No Brasil os cursos de filosofia e teologia eram, na prática, limitados à formação dos padres catequistas. Portanto, o que de fato se organizou no período colonial foi o curso de humanidades ('estudos inferiores'), que tinha a duração de seis a sete anos e cujo conteúdo era gramática (quatro a cinco anos); esta, por sua vez, dividia-se em gramática inferior, média e superior, sendo que cada uma das duas primeiras podia subdividir-se em duas (inferior A e B e média A e B); a gramática era ensinada com o objetivo de assegurar expressão clara e precisa. A dialética, chamadano Ratio de humanidades (uma série), destinava-se a assegurar expressão rica e elegante. E a retórica (uma série) buscava garantir uma expressão poderosa e convincente. No conteúdo trabalhado nesses cursos o latim e o grego constituíam as disciplinas dominantes. A elas subordinavam-se a língua vernácula, a história e geografia, ensinadas na leitura, versão e comentários dos autores clássicos.
Os colégios jesuítas iniciaram uma divisão do trabalho didático, daí resultando a criação de espaços especializados para o ensino, materializados nas salas de aula; maior desenvolvimento da seriação dos estudos; maior diferenciação entre as áreas do conhecimento; e o crescente número de professores especializados por área do saber. Pode-se identificar na organização do ensino jesuítico 'um germe importante da escola moderna'.
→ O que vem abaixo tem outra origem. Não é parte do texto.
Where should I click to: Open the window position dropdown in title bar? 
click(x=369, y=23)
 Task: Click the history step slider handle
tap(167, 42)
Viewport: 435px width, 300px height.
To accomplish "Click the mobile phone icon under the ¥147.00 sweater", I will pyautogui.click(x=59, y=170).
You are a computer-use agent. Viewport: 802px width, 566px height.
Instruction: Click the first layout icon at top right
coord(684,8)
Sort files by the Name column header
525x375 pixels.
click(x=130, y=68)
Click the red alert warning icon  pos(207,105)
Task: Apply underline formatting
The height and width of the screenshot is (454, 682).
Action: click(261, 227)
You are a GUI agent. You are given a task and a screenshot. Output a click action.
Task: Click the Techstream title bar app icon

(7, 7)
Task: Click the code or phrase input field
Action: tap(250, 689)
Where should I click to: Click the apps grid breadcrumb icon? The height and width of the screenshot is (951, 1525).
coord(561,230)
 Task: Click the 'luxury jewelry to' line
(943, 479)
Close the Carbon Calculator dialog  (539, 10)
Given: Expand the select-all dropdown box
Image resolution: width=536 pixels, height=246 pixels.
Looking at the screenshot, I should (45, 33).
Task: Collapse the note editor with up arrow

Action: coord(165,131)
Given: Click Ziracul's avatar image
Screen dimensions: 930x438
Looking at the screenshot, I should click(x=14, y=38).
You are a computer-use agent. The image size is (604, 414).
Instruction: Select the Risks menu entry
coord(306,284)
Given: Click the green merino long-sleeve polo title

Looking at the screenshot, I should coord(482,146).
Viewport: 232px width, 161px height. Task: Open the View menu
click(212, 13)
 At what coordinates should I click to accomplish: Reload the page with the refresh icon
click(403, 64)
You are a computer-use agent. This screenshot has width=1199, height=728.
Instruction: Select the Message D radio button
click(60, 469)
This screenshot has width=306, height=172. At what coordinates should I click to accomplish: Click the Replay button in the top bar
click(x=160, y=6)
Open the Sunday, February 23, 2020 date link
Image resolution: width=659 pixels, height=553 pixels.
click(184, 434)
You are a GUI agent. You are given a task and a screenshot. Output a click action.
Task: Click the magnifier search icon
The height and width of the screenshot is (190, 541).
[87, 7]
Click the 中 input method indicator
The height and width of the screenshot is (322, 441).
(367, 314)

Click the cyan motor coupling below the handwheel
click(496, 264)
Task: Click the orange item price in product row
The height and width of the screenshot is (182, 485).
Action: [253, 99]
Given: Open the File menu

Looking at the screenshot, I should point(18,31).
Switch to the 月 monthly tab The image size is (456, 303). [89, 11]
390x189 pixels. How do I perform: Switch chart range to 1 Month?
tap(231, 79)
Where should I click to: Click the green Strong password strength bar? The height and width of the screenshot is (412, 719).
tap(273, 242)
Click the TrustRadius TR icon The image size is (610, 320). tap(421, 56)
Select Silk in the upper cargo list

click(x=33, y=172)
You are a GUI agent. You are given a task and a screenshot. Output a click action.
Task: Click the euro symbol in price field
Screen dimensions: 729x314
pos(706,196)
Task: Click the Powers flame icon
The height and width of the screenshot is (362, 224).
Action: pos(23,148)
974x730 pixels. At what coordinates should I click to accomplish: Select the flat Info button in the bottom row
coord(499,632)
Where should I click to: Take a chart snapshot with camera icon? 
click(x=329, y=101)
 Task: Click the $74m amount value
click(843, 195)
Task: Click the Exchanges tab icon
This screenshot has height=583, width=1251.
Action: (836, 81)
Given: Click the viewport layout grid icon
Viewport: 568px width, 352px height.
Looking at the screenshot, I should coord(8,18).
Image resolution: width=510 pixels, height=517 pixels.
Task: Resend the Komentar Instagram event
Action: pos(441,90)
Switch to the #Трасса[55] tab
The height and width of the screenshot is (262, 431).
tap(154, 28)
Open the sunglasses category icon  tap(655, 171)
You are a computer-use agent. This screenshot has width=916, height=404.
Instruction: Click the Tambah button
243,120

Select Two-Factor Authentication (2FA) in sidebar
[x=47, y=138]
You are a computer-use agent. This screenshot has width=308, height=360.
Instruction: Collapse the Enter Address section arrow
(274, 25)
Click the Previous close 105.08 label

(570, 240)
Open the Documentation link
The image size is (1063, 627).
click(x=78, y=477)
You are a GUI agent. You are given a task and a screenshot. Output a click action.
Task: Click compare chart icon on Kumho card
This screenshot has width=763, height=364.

As ideias pedagógicas expressas no Ratio Studiorum correspondem ao que passou a ser conhecido na modernidade como pedagogia tradicional. Essa concepção pedagógica caracteriza-se por uma visão essencialista de homem, isto é, o homem é concebido como constituído por uma essência universal e imutável. À educação cumpre moldar a existência particular e real de cada educando à essência universal e ideal que o define enquanto ser humano.